Provoca un tumulto interiore, una esplosione di rabbia, pena e umano smarrimento la vicenda di Betsy Davis, 41enne californiana, malata terminale di Sla, la quale ha inviato a parenti ed amici questa mail: <<Siete invitati a una festa, che durerà due giorni. Non ci sono regole. Indossate ciò che volete, dite ciò che pensate, cantate, ballate, pregate, ma non piangete davanti a me. Ok, una regola c’è>>.

Invito a prima vista senza senso; trattasi, al contrario, della organizzazione accurata e rigorosa della morte di una persona, la sua.

Una convocazione dei più intimi pronti a dare sfogo a musiche e danze e poi assistere alla fine di una vita.

Dopo i due giorni, è stata infatti accompagnata al suo letto e tutti hanno aspettato che cadesse in coma dopo aver assunto una dose letale di farmaci.

Parliamo dunque di una persona che decide di farla finita con la vita, ma che forse vita più non è.

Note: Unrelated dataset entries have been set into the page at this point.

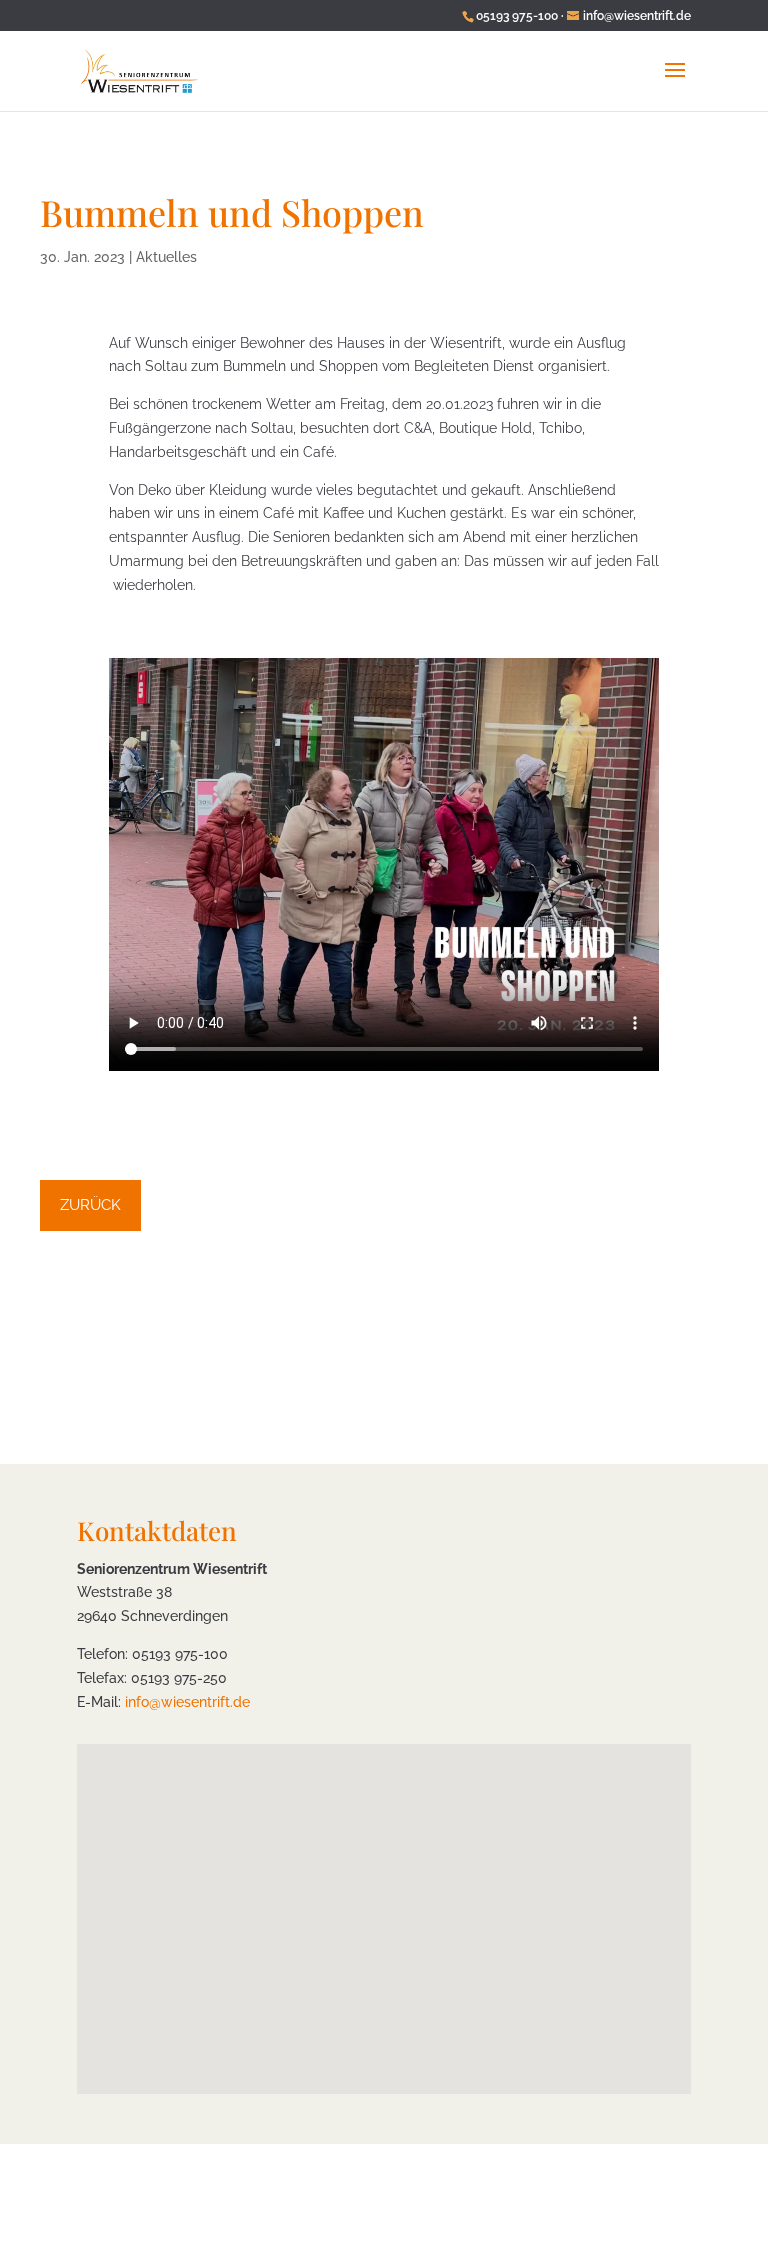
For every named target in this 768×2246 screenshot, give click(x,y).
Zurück (90, 1205)
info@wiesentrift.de (187, 1702)
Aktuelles (166, 257)
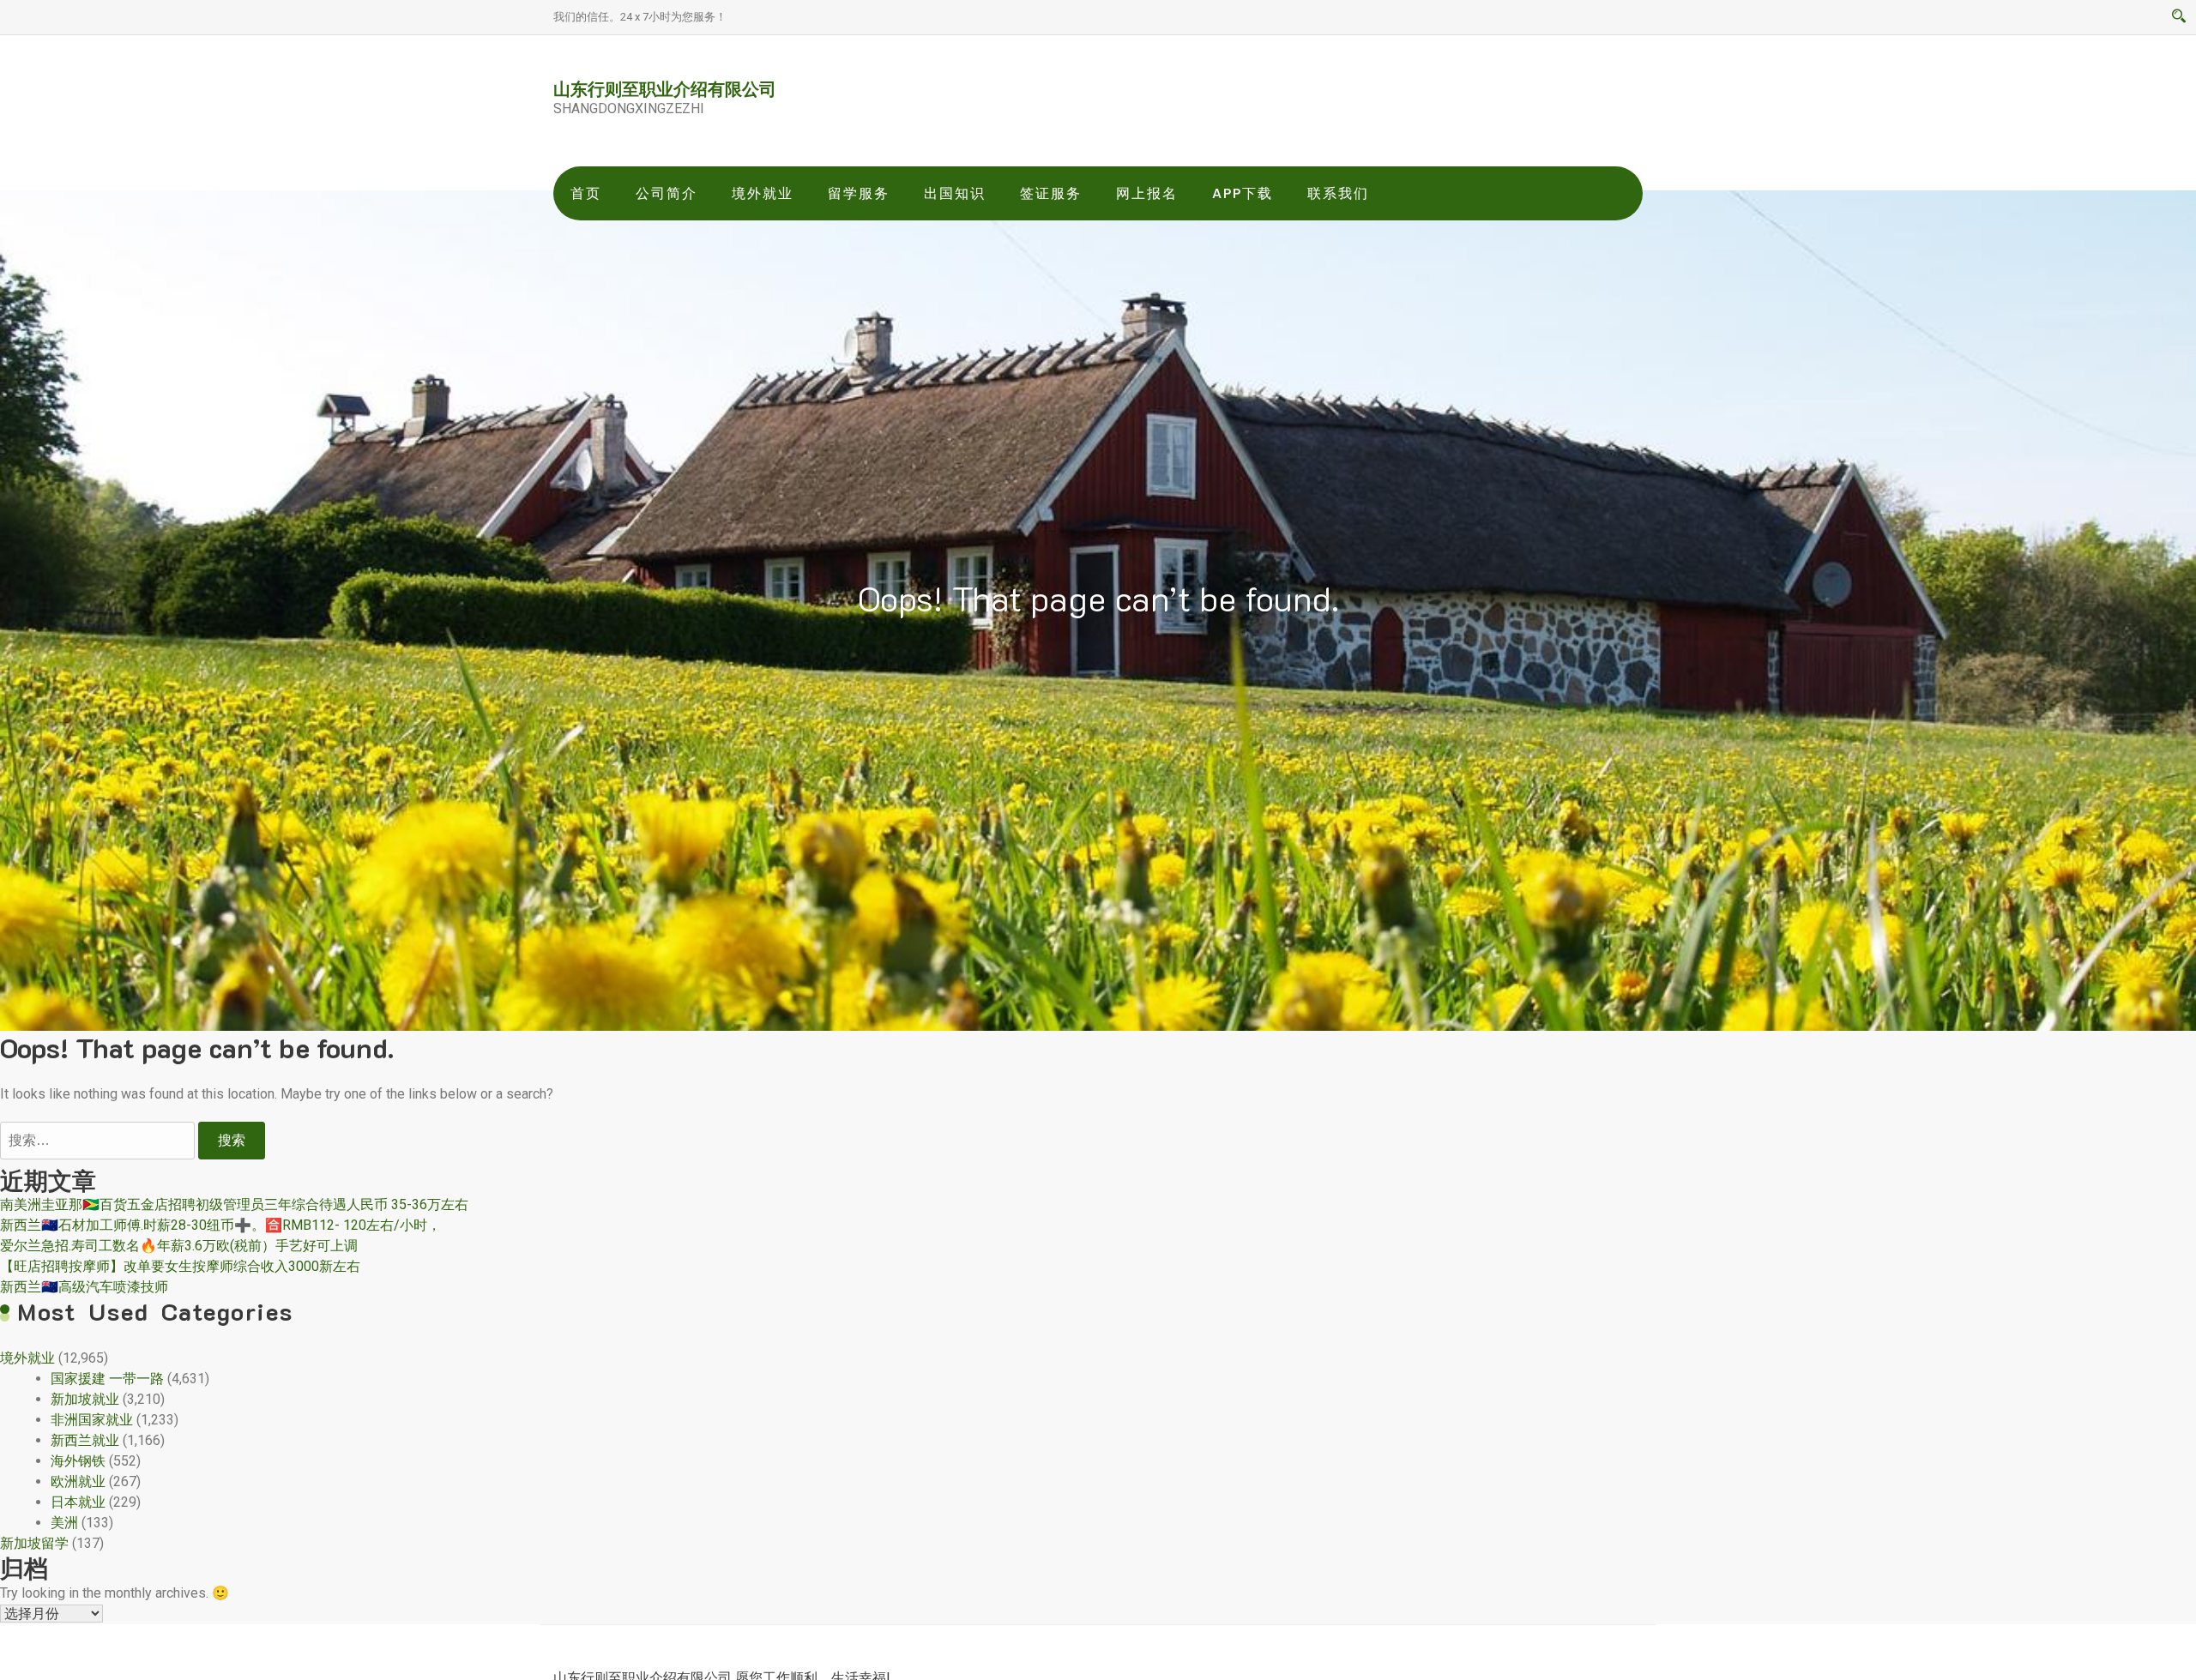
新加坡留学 (34, 1543)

E di un party dal vago sapore paganeggiante in cui immagino tutti gli ospiti in sorrisi di circostanza e forzatamente dediti a stupidi convenevoli.

Da cattolico non dovrei incunearmi in un simile sentiero. Dovrei contestare chi ‘autonomamente’ fissa la data della sua fine come le etichette delle scadenze sui prodotti alimentari. Dovrei rifiutare frizzi e lazzi che precedono la morte di una persona ma faccio fatica a giudicare. Faccio fatica a puntare il dito contro una giovane donna per anni immobile su una sedia a rotelle o su un lettino e che magari ha solo sognato di rotolarsi in un prato e passeggiare mano nella mano con il suo bambino. E faccio ancor più fatica ad entrare nella mente di chi sa di non aver futuro.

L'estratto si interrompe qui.